= John of Biclaro =

Visigoth bishop and chronicler

John of Biclaro, Biclar, or Biclarum (c. 540 – after 621), also Iohannes Biclarensis, was a Visigothic Catholic bishop of Girona. He is best known for his chronicle covering the years 568-590.

== Life ==
Isidore of Seville tells us in his De viris Illustribus that John was born in Lusitania, in the city of Scallabis (modern Santarém in Portugal) of Gothic parents. How and when he converted to Catholicism is not known. While still a youth, John was sent to Constantinople for his education, where he resided for 17 years. Roger Collins calculates the dates of his stay there as c.562-c.579, although Kenneth Baxter Wolf provides the dates c.559-c.576 for his stay.

Upon his return, John was exiled by the Visigothic king to Barcelona for ten years. Isidore of Seville ascribes this to his refusal to join the Arian Church of the Visigothic realm in Hispania. Modern historians note that other contemporary Iberian sources, including John's own Chronicle do not attest a Visigothic campaign of persecution of Catholics until the revolt of Hermenegild divided Visigothic loyalties. The Visigothic persecutions of dissenters and Jews may be a more recent Catholic myth. Indeed, John wrote that, in 578, "Leovigild had peace to reside with his own people."

Another possible reason for John's detention was his lengthy stay at Constantinople, with the possibility that he might be a spy for the Byzantine governors in the far south of Iberia. An enforced stay in Barcelona certainly put him out of possible treasonous contact with the Byzantines. John does imply that Arians received favorable treatment under Leovigild. At the Arian council convened by Leovigild in 580, his proposal to make conversion from Catholicism to Arianism a simple ritual was adopted, dropping the need for re-baptism and requiring "only the imposition of hands and the receiving of communion."

Following King Reccared I commanded his kingdom to embrace Catholicism, John was recalled from exile in 589. He founded a monastery at Biclar, possibly near Tarraconensis, for which he composed a Rule that has since been lost. At some point between 589 and 592 he was ordained bishop of Girona. As bishop he signed the acts of the synods of II Saragossa (592), of Toledo (597), of Barcelona (599), and likely those of Egara (Municipium Flavium Egara) (614).

A bishop of Girona known as Johannes Gerundensis ("John of Girona") seems to have been a successor of the chronicler, though some have identified him with the chronicler.

== Writings ==
Isidore reports that John of Biclaro wrote a number of works, although his only surviving work is his Chronicle. It is believed he completed this chronicle soon after its last entry, 590. It was intended to be a continuation of the chronicle of Victor of Tunnuna, in Africa (Chronicon continuans Victorem Tunnunensem), although "there is little to connect the two, apart from John's point of departure (567) and his use of emperors rather than the consuls as chronological signposts." For example, where Victor concentrated on matters of the church, John provided a balanced account of both sacred and secular affairs. Also significant is John's admiration for the Visigothic rulers, both Arian and Catholic. He makes the effort "of transferring the symbolism traditionally associated with the Christian Roman emperors" to these Gothic rulers.

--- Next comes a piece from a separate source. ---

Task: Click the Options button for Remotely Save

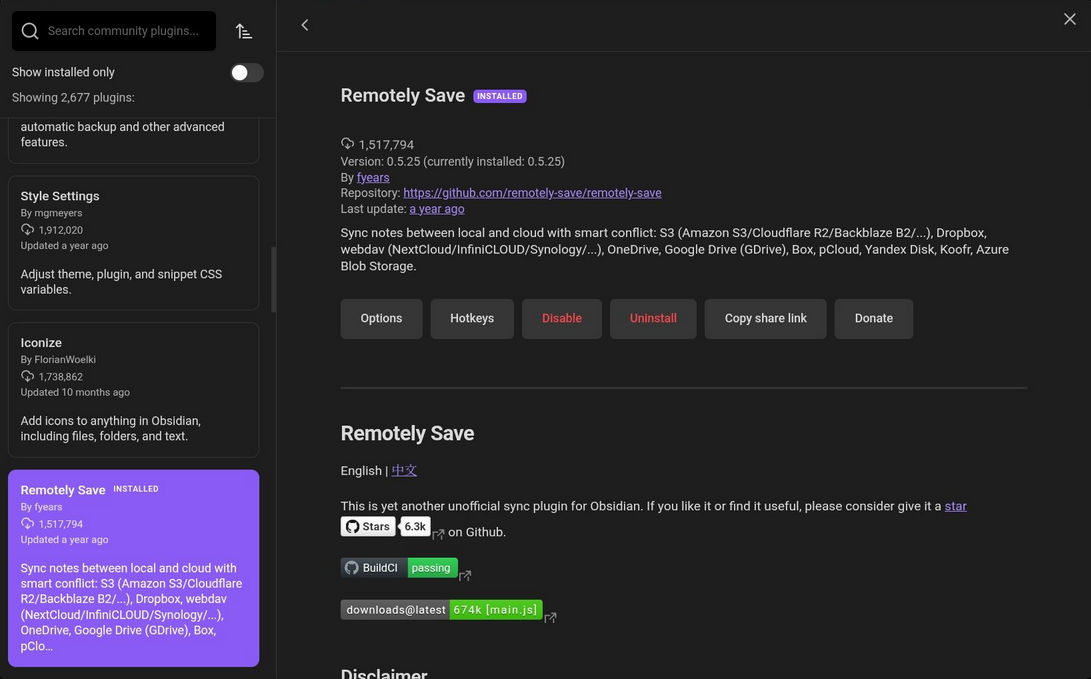Action: pos(381,318)
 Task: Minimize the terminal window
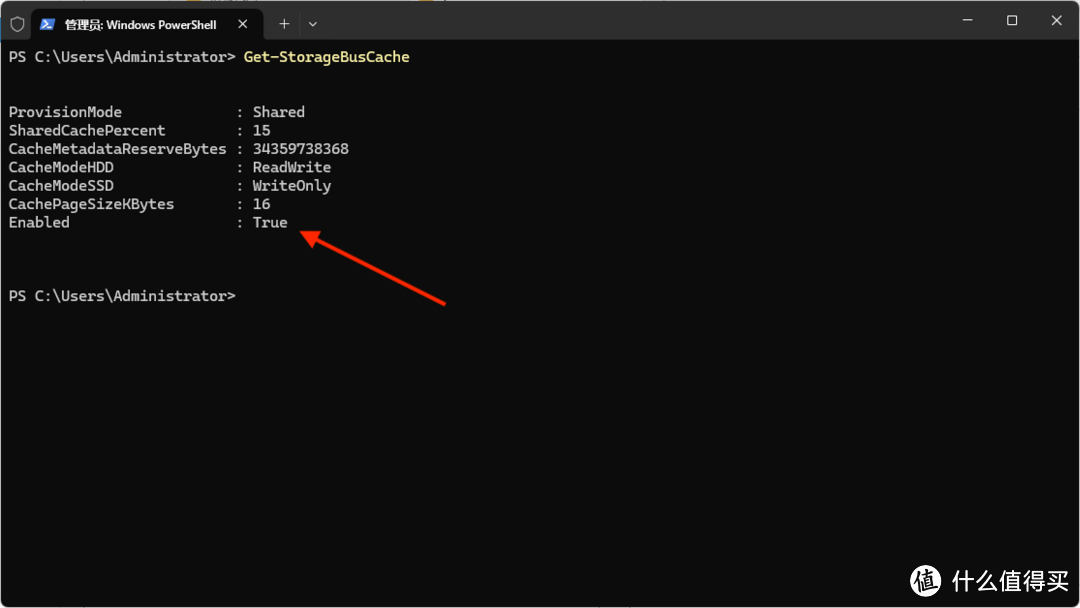[x=968, y=21]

John of Biclaro's Chronicle was first printed by H. Canisius (Ingolstadt, 1600). Mommsen has edited the Chronicle as part of the Monumenta Germaniae Historica, Auctores antiquissimi, XI (1893), pp. 211-220. A more recent edition can be found in J. Campos, Juan de Biclaro, Obisclaro de Gerona (Madrid, 1960).

Three other chronicles cover parts of the Visigothic rule of Hispania: the bishop Hydatius, bishop Isidore of Seville, and the fragmentary Chronicle of Saragossa.